По этому единственному восклицанию он понял, что все безразличие
, которое она проявляла к нему, наконец-то исчезло. На этом бледном лице, за выражением которого он
следил, он внезапно различил
сочувствие, благодарность, может быть, даже больше. Счастье
было здесь, неопределенное, скрытое, но настоящее. И это присутствие
волновало его сердце.

Маргарита укрепила его в этой надежде, протянув ему руку:

--Благодарю вас, Раймонд, - сказала она, не боясь называть
его по имени, как когда-то. Я тронута, глубоко
тронута.

Это были не совсем те слова, которых он ожидал от нее.
Он смотрел на нее в тревожном, умоляющем экстазе. Когда она
замолчала, он робко прошептал::

--Зачем благодарить меня, если я люблю тебя? Мне кажется, что
любить тебя - значит ценить тебя больше...

И он добавил со вздохом::

--Маргарита, вы не против стать моей женой?

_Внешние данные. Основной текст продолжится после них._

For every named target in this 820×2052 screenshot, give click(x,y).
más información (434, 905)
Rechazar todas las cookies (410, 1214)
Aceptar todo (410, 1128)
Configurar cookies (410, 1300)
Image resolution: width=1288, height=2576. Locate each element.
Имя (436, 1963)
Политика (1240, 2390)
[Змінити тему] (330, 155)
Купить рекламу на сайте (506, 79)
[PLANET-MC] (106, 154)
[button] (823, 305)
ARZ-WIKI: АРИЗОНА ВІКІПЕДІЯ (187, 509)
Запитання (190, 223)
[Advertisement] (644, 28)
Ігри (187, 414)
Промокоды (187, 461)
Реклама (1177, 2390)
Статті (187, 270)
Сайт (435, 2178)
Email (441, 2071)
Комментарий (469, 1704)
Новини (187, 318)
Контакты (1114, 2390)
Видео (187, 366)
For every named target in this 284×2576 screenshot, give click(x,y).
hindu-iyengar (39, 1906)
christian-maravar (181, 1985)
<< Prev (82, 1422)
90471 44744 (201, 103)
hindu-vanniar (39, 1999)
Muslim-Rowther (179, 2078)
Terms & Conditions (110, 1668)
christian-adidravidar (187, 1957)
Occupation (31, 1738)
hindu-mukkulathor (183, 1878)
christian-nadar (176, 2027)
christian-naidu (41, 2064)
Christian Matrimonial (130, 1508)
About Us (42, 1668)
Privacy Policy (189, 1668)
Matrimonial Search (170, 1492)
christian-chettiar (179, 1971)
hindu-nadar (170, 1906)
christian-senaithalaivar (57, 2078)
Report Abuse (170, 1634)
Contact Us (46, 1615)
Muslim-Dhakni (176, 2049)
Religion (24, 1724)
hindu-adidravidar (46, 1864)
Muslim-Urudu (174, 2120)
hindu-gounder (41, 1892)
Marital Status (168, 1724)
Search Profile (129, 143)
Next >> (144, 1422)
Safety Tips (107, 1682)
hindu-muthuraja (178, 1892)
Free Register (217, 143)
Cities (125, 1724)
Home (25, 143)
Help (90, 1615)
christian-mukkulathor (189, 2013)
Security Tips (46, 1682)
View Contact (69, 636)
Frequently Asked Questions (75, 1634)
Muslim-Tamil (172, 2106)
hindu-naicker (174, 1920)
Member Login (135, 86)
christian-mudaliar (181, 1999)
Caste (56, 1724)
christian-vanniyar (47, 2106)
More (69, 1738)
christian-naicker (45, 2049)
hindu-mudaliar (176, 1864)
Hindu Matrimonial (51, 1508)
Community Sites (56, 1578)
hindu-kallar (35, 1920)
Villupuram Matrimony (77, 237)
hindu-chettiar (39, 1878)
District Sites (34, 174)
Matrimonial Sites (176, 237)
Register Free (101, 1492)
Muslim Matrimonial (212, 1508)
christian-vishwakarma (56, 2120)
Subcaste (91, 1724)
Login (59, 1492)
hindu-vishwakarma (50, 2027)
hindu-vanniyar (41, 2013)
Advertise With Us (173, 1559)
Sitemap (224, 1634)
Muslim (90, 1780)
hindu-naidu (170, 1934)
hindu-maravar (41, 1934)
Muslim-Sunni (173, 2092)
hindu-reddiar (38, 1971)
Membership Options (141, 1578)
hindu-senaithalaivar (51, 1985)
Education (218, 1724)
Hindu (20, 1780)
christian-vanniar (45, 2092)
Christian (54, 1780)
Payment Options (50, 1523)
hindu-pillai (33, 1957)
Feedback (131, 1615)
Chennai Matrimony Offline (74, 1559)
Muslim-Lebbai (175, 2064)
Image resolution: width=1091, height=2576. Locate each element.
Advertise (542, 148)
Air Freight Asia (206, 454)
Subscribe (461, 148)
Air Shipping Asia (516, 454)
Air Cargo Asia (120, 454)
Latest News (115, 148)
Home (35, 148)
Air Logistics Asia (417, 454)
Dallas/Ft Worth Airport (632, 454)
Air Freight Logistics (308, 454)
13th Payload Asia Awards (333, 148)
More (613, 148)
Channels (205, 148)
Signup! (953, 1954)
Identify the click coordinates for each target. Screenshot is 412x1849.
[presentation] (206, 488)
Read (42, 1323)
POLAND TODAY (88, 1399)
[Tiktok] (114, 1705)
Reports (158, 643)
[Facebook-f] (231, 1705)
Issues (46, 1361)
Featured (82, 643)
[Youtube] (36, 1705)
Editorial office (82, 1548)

Он прочитал на прекрасном бескровном лице сострадание и боль.

--Раймонд, я не могу.

--Вы не можете? Тогда... тогда ты любишь другого.

--О! мой друг.

--Да, вы любите другого. Другой, который не был трусом
, как я, который смог угадать вас, понять вас, заслужить вас,
в то время как я потерял свое счастье по своей вине. Это справедливо,
но больно, когда любишь.

У него вырвался душераздирающий вопль.

--Раймонд, - сказала она дрожащим голосом. Пожалуйста, не говорите
так.

-- Я не обвиняю вас. Это я виноват. И ваше счастье
мне дороже моего.

--Раймонд, выслушайте меня.

Побежденный, с разбитой душой, он позволил себе резко сесть в
кресло и, спрятав голову в руках, он не боялся
, плача, показать свою слабость. Быстрым
движением она сняла прическу, как больной охранник освобождается
от ненужной одежды, чтобы лучше выполнять свои обязанности, и
, взяв его за руки, властно развела их в стороны.

--Посмотрите на меня.

Она командовала не властно, как ее отец,
а с убедительной мягкостью. Она больше не сдерживала себя,
она больше не стояла в обороне, она пришла к нему с
легкостью. Механически он подчиняется своему господству и
подчиняется ему. Действительно, как только он взглянул на нее, он перестал
жаловаться. Девушка была преображена. Восторженный взгляд
, казалось, осветил ее бледность. Она сияла
сверхчеловеческим выражением, выражением тех, кто, помимо волнений и
страстей, движущихся свидетельств нашей жизни, столкнулся с
мир. Она, живая, несла безмятежность, которую можно увидеть на лицах
мертвых, уснувших в Господе.
На его обескровленных щеках, в его израненных глазах больше не было и следа боли,
только глубокое, неизменное, почти пугающее спокойствие.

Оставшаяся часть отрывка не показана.